À partir de là, l’édifice ne connaît que quelques modifications qui n’altèrent pas la magnifique cohérence de la création gothique:

  • Au XIVe siècle : la salle capitulaire, surmontée de la chapelle Saint-Piat, construite entre 1325 et 1335, reliée un peu plus tard à la cathédrale par un escalier de pierre couvert par une galerie.
  • Au XVe siècle : la chapelle Vendôme, construite en 1417 entre deux contreforts de la nef, côté sud.
  • Au XVIe siècle, la flèche du clocher nord, œuvre du maître maçon Jehan de Beauce, élevée en remplacement de la flèche en bois détruite par la foudre en 1506. Puis le décor sculpté du tour du chœur, qui joue le double rôle de séparation d’avec l’espace réservé aux chanoines et de leçon d’Histoire sainte destinée aux fidèles. Commencé par le même Jehan de Beauce, il sera achevé au XVIIIe siècle.

Sous la révolution, le trésor est pillé, la statue romane de la Vierge brûlée, nombre de bas-reliefs mutilés, la toiture de plomb arrachée et fondue.
En 1836, alors que l’on commence à restaurer l’édifice, un incendie détruit l’ancienne charpente de bois. L’architecte Baron exécute un comble en fonte de fer, incombustible, et une couverture de plaques de cuivre qui demeurent aujourd’hui l’une des singularités de la cathédrale chartraine.
Durant la seconde guerre mondiale, les vitraux sont déposés par précaution dès 1939, mais la cathédrale n’a heureusement pas à souffrir des bombardements.

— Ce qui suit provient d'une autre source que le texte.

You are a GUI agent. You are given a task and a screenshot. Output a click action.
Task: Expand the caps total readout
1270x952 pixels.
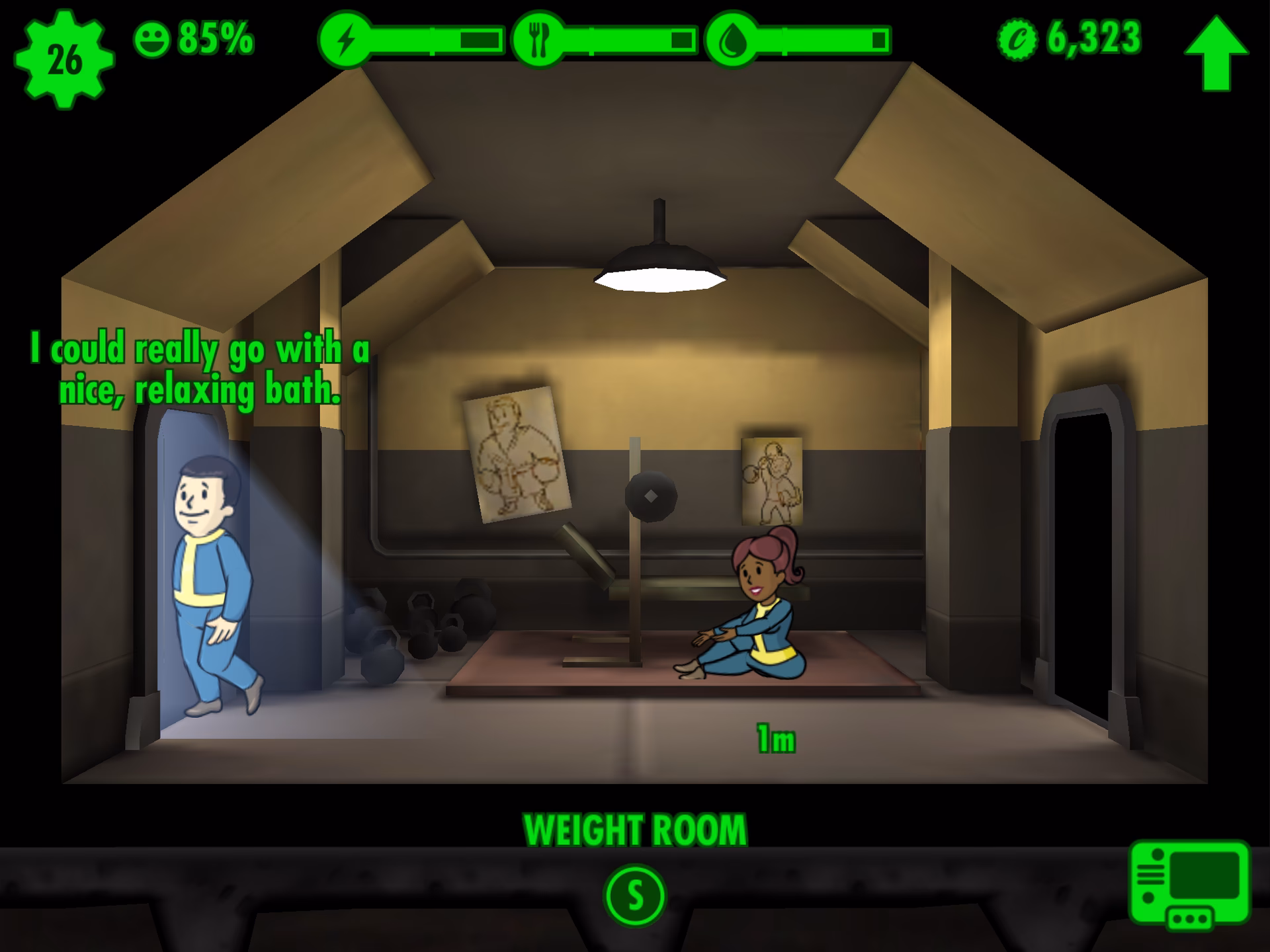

Aujourd’hui, huit siècles après sa reconstruction, ce merveilleux symbole de la maîtrise de l’espace et de la lumière des bâtisseurs gothiques dresse toujours sa fière silhouette au-dessus des blés de la Beauce. Après avoir survécu aux ravages des flammes, des intempéries, des conflits de religions, de la Révolution, des guerres, elle doit faire face désormais à un autre fléau, la pollution, qui n’est peut-être pas le moindre des dangers.